Segment Open

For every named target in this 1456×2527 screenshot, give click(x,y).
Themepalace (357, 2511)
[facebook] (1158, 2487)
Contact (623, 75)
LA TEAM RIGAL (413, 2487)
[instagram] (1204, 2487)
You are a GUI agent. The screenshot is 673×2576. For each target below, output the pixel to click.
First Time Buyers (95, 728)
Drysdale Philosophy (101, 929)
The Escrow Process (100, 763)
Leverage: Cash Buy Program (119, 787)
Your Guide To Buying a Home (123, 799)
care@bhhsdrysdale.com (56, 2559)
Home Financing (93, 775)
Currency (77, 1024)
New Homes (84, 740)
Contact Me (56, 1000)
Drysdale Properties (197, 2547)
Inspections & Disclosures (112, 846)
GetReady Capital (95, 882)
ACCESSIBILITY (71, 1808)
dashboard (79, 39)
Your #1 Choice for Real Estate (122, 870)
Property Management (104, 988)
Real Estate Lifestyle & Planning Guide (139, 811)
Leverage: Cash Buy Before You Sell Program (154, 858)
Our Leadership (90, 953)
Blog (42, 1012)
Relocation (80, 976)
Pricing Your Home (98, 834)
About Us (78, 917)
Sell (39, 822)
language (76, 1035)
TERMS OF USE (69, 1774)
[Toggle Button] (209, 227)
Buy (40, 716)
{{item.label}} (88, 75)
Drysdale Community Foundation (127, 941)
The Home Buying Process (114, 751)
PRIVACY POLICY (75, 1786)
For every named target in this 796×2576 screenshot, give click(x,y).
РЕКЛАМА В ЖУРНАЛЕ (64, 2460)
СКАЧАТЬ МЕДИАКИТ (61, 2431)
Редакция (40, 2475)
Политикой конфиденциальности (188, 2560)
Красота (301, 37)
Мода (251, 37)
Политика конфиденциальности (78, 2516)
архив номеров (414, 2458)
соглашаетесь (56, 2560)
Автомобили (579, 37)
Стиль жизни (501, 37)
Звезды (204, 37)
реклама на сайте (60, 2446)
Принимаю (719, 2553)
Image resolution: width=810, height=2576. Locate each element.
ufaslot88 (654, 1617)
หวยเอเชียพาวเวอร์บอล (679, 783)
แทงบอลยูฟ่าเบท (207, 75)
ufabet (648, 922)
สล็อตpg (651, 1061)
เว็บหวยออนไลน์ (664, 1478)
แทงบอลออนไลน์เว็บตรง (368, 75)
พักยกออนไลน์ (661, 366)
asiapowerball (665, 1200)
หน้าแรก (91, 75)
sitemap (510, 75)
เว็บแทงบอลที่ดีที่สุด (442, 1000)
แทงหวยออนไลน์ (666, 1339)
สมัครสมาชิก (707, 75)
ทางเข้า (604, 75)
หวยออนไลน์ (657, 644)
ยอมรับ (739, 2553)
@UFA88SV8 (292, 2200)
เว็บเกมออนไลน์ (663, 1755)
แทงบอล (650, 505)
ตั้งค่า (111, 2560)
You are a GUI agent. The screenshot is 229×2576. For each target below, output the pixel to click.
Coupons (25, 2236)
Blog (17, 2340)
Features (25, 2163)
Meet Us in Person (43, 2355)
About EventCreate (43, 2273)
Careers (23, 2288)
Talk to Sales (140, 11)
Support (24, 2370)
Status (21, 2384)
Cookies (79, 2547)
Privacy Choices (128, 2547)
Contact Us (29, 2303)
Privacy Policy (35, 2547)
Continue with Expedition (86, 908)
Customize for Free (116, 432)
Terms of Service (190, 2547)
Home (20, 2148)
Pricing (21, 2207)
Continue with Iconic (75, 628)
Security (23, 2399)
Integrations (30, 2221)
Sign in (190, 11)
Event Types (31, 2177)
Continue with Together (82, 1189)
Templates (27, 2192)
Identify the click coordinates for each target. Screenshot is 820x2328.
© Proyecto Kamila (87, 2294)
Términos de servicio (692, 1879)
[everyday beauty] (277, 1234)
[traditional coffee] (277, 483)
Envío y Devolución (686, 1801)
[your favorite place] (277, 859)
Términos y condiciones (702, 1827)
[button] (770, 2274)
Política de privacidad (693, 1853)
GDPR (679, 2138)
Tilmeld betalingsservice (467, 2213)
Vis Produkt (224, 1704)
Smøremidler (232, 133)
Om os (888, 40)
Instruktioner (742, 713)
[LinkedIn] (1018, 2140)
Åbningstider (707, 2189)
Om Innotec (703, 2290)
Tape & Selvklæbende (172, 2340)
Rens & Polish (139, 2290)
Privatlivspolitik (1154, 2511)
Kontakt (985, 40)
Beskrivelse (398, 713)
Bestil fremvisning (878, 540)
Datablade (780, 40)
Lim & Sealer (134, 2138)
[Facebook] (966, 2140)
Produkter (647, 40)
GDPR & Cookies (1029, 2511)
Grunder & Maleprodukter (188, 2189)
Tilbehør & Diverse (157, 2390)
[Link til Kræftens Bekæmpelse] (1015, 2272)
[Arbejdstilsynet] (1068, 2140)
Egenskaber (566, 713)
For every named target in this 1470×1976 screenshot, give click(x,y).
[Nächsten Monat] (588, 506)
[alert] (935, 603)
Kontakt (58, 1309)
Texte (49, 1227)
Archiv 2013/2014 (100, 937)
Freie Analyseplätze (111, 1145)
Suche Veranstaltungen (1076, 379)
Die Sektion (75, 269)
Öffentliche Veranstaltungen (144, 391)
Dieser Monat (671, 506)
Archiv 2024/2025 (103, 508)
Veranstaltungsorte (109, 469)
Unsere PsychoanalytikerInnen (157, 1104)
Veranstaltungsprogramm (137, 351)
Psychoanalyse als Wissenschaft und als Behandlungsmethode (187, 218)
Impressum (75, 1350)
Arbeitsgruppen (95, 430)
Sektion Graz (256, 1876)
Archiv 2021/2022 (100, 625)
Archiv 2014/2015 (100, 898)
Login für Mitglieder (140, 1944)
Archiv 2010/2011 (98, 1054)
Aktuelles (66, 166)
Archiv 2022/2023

Segment Closed

*WHAT IS NEEDED*: An exact transcription of all the records is needed.

*OUTPUT*:
For every named target in this 1456×2527 screenshot, give click(x,y).
Themepalace (357, 2511)
[facebook] (1158, 2487)
Contact (623, 75)
LA TEAM RIGAL (413, 2487)
[instagram] (1204, 2487)
You are a GUI agent. The screenshot is 673×2576. For each target below, output the pixel to click.
First Time Buyers (95, 728)
Drysdale Philosophy (101, 929)
The Escrow Process (100, 763)
Leverage: Cash Buy Program (119, 787)
Your Guide To Buying a Home (123, 799)
care@bhhsdrysdale.com (56, 2559)
Home Financing (93, 775)
Currency (77, 1024)
New Homes (84, 740)
Contact Me (56, 1000)
Drysdale Properties (197, 2547)
Inspections & Disclosures (112, 846)
GetReady Capital (95, 882)
ACCESSIBILITY (71, 1808)
dashboard (79, 39)
Your #1 Choice for Real Estate (122, 870)
Property Management (104, 988)
Real Estate Lifestyle & Planning Guide (139, 811)
Leverage: Cash Buy Before You Sell Program (154, 858)
Our Leadership (90, 953)
Blog (42, 1012)
Relocation (80, 976)
Pricing Your Home (98, 834)
About Us (78, 917)
Sell (39, 822)
language (76, 1035)
TERMS OF USE (69, 1774)
[Toggle Button] (209, 227)
Buy (40, 716)
{{item.label}} (88, 75)
Drysdale Community Foundation (127, 941)
The Home Buying Process (114, 751)
PRIVACY POLICY (75, 1786)
For every named target in this 796×2576 screenshot, give click(x,y).
РЕКЛАМА В ЖУРНАЛЕ (64, 2460)
СКАЧАТЬ МЕДИАКИТ (61, 2431)
Редакция (40, 2475)
Политикой конфиденциальности (188, 2560)
Красота (301, 37)
Мода (251, 37)
Политика конфиденциальности (78, 2516)
архив номеров (414, 2458)
соглашаетесь (56, 2560)
Автомобили (579, 37)
Стиль жизни (501, 37)
Звезды (204, 37)
реклама на сайте (60, 2446)
Принимаю (719, 2553)
Image resolution: width=810, height=2576. Locate each element.
ufaslot88 (654, 1617)
หวยเอเชียพาวเวอร์บอล (679, 783)
แทงบอลยูฟ่าเบท (207, 75)
ufabet (648, 922)
สล็อตpg (651, 1061)
เว็บหวยออนไลน์ (664, 1478)
แทงบอลออนไลน์เว็บตรง (368, 75)
พักยกออนไลน์ (661, 366)
asiapowerball (665, 1200)
หน้าแรก (91, 75)
sitemap (510, 75)
เว็บแทงบอลที่ดีที่สุด (442, 1000)
แทงหวยออนไลน์ (666, 1339)
สมัครสมาชิก (707, 75)
ทางเข้า (604, 75)
หวยออนไลน์ (657, 644)
ยอมรับ (739, 2553)
@UFA88SV8 (292, 2200)
เว็บเกมออนไลน์ (663, 1755)
แทงบอล (650, 505)
ตั้งค่า (111, 2560)
You are a GUI agent. The screenshot is 229×2576. For each target below, output the pixel to click.
Coupons (25, 2236)
Blog (17, 2340)
Features (25, 2163)
Meet Us in Person (43, 2355)
About EventCreate (43, 2273)
Careers (23, 2288)
Talk to Sales (140, 11)
Support (24, 2370)
Status (21, 2384)
Cookies (79, 2547)
Privacy Choices (128, 2547)
Contact Us (29, 2303)
Privacy Policy (35, 2547)
Continue with Expedition (86, 908)
Customize for Free (116, 432)
Terms of Service (190, 2547)
Home (20, 2148)
Pricing (21, 2207)
Continue with Iconic (75, 628)
Security (23, 2399)
Integrations (30, 2221)
Sign in (190, 11)
Event Types (31, 2177)
Continue with Together (82, 1189)
Templates (27, 2192)
Identify the click coordinates for each target. Screenshot is 820x2328.
© Proyecto Kamila (87, 2294)
Términos de servicio (692, 1879)
[everyday beauty] (277, 1234)
[traditional coffee] (277, 483)
Envío y Devolución (686, 1801)
[your favorite place] (277, 859)
Términos y condiciones (702, 1827)
[button] (770, 2274)
Política de privacidad (693, 1853)
GDPR (679, 2138)
Tilmeld betalingsservice (467, 2213)
Vis Produkt (224, 1704)
Smøremidler (232, 133)
Om os (888, 40)
Instruktioner (742, 713)
[LinkedIn] (1018, 2140)
Åbningstider (707, 2189)
Om Innotec (703, 2290)
Tape & Selvklæbende (172, 2340)
Rens & Polish (139, 2290)
Privatlivspolitik (1154, 2511)
Kontakt (985, 40)
Beskrivelse (398, 713)
Bestil fremvisning (878, 540)
Datablade (780, 40)
Lim & Sealer (134, 2138)
[Facebook] (966, 2140)
Produkter (647, 40)
GDPR & Cookies (1029, 2511)
Grunder & Maleprodukter (188, 2189)
Tilbehør & Diverse (157, 2390)
[Link til Kræftens Bekæmpelse] (1015, 2272)
[Arbejdstilsynet] (1068, 2140)
Egenskaber (566, 713)
For every named target in this 1470×1976 screenshot, give click(x,y).
[Nächsten Monat] (588, 506)
[alert] (935, 603)
Kontakt (58, 1309)
Texte (49, 1227)
Archiv 2013/2014 (100, 937)
Freie Analyseplätze (111, 1145)
Suche Veranstaltungen (1076, 379)
Die Sektion (75, 269)
Öffentliche Veranstaltungen (144, 391)
Dieser Monat (671, 506)
Archiv 2024/2025 (103, 508)
Veranstaltungsorte (109, 469)
Unsere PsychoanalytikerInnen (157, 1104)
Veranstaltungsprogramm (137, 351)
Psychoanalyse als Wissenschaft und als Behandlungsmethode (187, 218)
Impressum (75, 1350)
Arbeitsgruppen (95, 430)
Sektion Graz (256, 1876)
Archiv 2021/2022 (100, 625)
Archiv 2014/2015 (100, 898)
Login für Mitglieder (140, 1944)
Archiv 2010/2011 (98, 1054)
Aktuelles (66, 166)
Archiv 2022/2023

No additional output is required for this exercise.